戸塚章介 (元東京都労働委員会労働者委員)24年の「JR争議」に終止符をうった国労大会11/07/31

[明日へのうた]より転載

 7月28日、29日の2日間、国労第80回定期全国大会が開かれた。今大会で、24年間の「JR採用差別事件」の終結が確認された。昨年4月の「政治合意」で問題先送りになっていた「JRへの雇用」は、結局JR各社の頑なな拒否に遭って断念せざるを得なかった。「断腸の思い」の「苦渋の選択」である。

 今大会のもう一つの注目点は「連合加盟」問題である。第1日目の冒頭挨拶で高橋委員長は、「連合への加盟を真剣に議論し、今後どのようにしていくか、決断と実践に移すときがきていると考える」と発言した(7月29日付『赤旗』)。

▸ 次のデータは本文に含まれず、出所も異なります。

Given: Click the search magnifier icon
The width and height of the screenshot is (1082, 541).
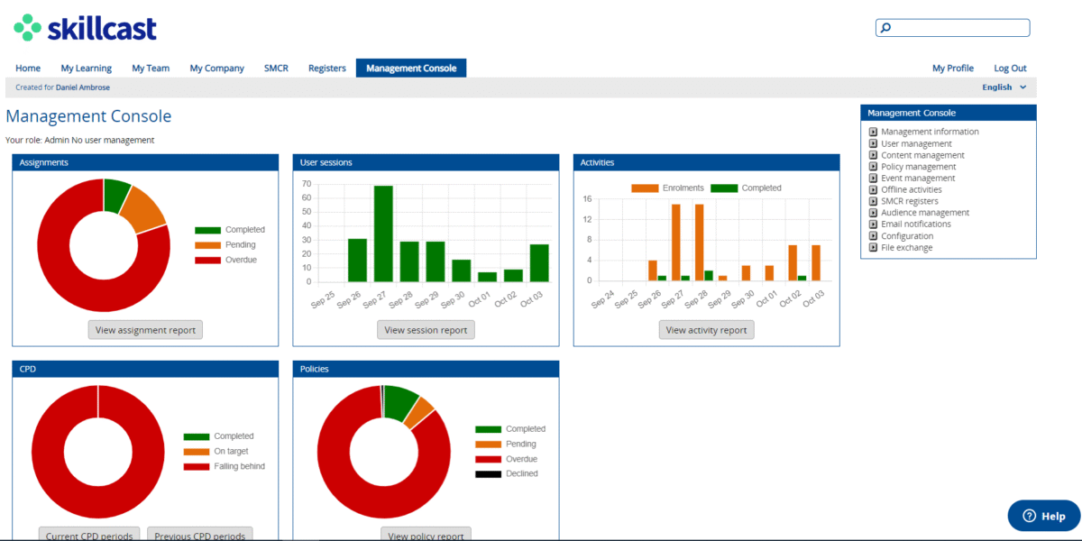Looking at the screenshot, I should [x=885, y=28].
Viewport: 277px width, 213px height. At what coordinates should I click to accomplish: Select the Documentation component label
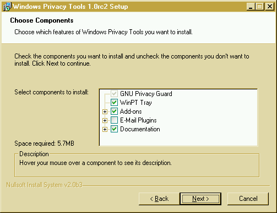click(140, 129)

 これに対し「国鉄闘争の支援を幅広く受けたことを思えば連合加盟とはならない」「(連合加盟は)団結にとってプラスになるのか」など批判や疑問の発言があった。答弁に立った濱中書記長は「方針案にある『連合などとの連携や関係強化など、これからの共闘についての議論を深め』という記述以上でも以下でもない」と述べたという(『赤旗』)。いずれにしても来期以降の執行部に問題は引き継がれた形だ。

 国労は25年前の修善寺大会で連合(当時は全民労協)の労使協調路線を拒否して国や資本とたたかう道を選んだ。おれは当時都労委労働者委員で、新聞労連法対部長、同東京地連書記長だった。労働戦線の右翼的再編の流れに敢然と立ち向かった国鉄労働者の決断を熱い気持ちで受け止めたことを思い出す。

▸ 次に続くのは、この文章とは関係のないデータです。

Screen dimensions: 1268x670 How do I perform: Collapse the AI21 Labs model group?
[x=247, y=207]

 『週間金曜日』7月29日号。「国鉄闘争 事実上終結」「24年の歳月とこれから」という見出しの特集記事。オホーツク沿岸の「北見闘争団」を訪ねた同誌取材班に対して、20代で解雇された団員の1人は「一生このまま争議を続ける気はないけれども、かといってこの24年間、自分を支え続けてきた理念を捨てるつもりはありません」と語ったという。「支え続けてきた理念」とはなんだったんだろう。いま、闘争団はもちろん、支援者も組合執行部も、原点に戻って考えるべきではなかろうか。

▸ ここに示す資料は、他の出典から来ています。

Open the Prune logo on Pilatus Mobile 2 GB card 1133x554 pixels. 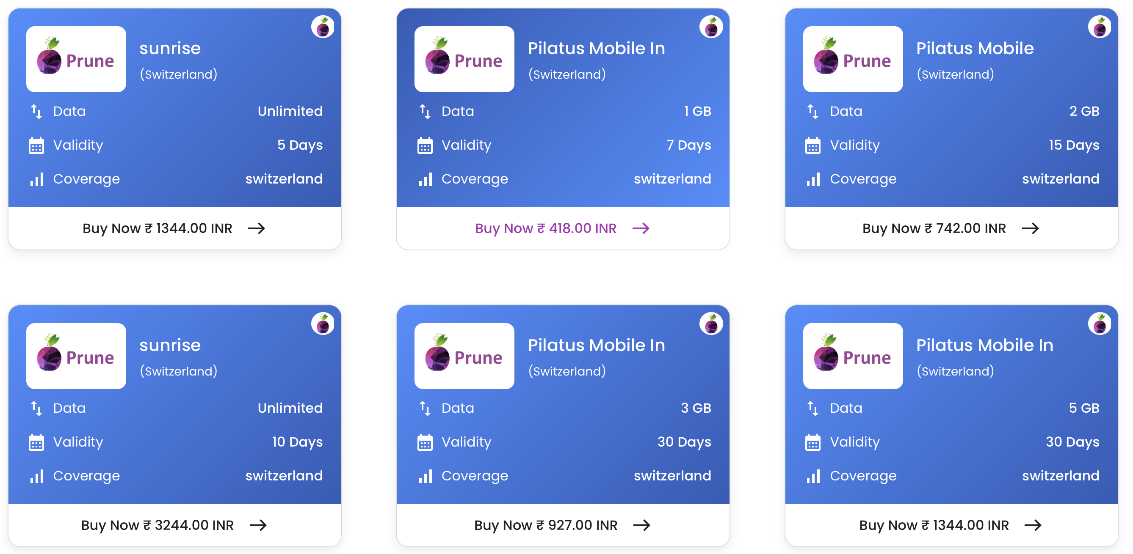852,59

 「JRの責任は問わない」という前提で進められた「政治合意」に同意した以上、「JR受け入れゼロ」の結果は見えていた。それを表に出さないようにして「解決」への決断をせざるを得なかった闘争団や支援団体、国労執行部を責めるのは酷というものだろう。しかしだからといって「たたかいの理念」まで捨てるとしたら「それは話しが別だろうが」と異議を申し立てたくなる。